* Task description *
From the entries provided below, copy each line that contains the word "computer".

* Given information *
[Start of Attachment]

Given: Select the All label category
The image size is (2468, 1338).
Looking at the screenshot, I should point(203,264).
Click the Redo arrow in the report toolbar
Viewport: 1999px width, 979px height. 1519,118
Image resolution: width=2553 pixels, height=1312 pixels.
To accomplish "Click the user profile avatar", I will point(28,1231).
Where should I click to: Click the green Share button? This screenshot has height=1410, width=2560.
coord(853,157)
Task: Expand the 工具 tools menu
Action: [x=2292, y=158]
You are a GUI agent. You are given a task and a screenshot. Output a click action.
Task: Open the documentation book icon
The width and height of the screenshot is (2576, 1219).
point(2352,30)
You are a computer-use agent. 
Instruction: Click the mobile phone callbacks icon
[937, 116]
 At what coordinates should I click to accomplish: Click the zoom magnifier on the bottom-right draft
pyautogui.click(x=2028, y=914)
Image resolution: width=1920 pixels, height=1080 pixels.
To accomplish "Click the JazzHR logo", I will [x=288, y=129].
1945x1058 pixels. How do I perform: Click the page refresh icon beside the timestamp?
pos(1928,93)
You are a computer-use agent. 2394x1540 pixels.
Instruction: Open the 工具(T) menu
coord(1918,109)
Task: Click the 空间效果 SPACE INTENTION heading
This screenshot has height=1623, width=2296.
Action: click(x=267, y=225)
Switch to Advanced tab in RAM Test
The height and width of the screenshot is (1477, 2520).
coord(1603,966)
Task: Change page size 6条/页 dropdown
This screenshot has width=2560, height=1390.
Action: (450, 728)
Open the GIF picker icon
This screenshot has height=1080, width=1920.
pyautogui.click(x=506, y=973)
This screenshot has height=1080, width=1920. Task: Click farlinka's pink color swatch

[End of Attachment]

* Answer section *
You are a computer-use agent. 
You are a computer-use agent. 2394x1540 pixels.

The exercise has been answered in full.